I think it's difficult to include in the final report at least. There can be various insertions also based on seq errors, used protocols, ...
The question would be also how the newest Nextstrain output looks like in this context?
My last idea was to at least add a column for the totalInsertions
so that one can easily spot weirdos for further checks
@replikation @RaverJay actually this is getting now important with Omicron, especially because of an larger insertion in the Spike:
S:R214REPE
Currently, this is just not shown in the report which can lead to misleading results.
Not sure what's best to solve this, I think currently we could still only extract such information from Nextclade.

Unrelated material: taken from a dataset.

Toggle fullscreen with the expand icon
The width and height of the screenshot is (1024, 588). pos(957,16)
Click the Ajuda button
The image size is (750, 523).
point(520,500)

Another way would be to use our tool covsonar
to basically call all substitutions, insertions and deletions with one tool and include this into the report... https://gitlab.com/s.fuchs/covsonar
To do so, we would need a process that generates the covsonar database for all genomes and then we could easily extract all information.
Yeah this is bad
Problem is, Nextclade output is still missing a 'aaInsertions' column (there is only: substitutions deletions insertions aaSubstitutions aaDeletions)
We could of course calculate it from 'insertions' though
@replikation what do you think, add or switch to covsonar?
Ahh, we would then need a converter from nt insertions reported by Nextclade to aa insertions. Something like
https://codon2nucleotide.theo.io/
CovSonar might solve that but here the only weak point is that the tool is also under development still (currently people are on a CovSonar2 version) so there might be certain changes. And it's not tested so extensively like Nextclade, etc...
Nextclade might take too long to add this: https://github.com/nextstrain/nextclade/issues/319
Maybe we should implement it ourselves at this time - just 'borrow' the code from codon2nucleotide and translate to AAs
Yes, seems fair to me. Then we still rely on Nextclade that anyway runs and just translate the nt insertions for the report. I thin having the code from https://github.com/theosanderson/codon2nucleotide as a small script in bin
should do the trick?
It's a little bit more complicated than that, see PR
In the upcoming release (today or tomorrow) Nextclade/align will output aa insertions. Maybe this is still relevant?
@corneliusroemer thanks for informing us
It seems Nextclade also provides information on insertions and not only deletions:
see [13]
Could be worth to integrate this as well.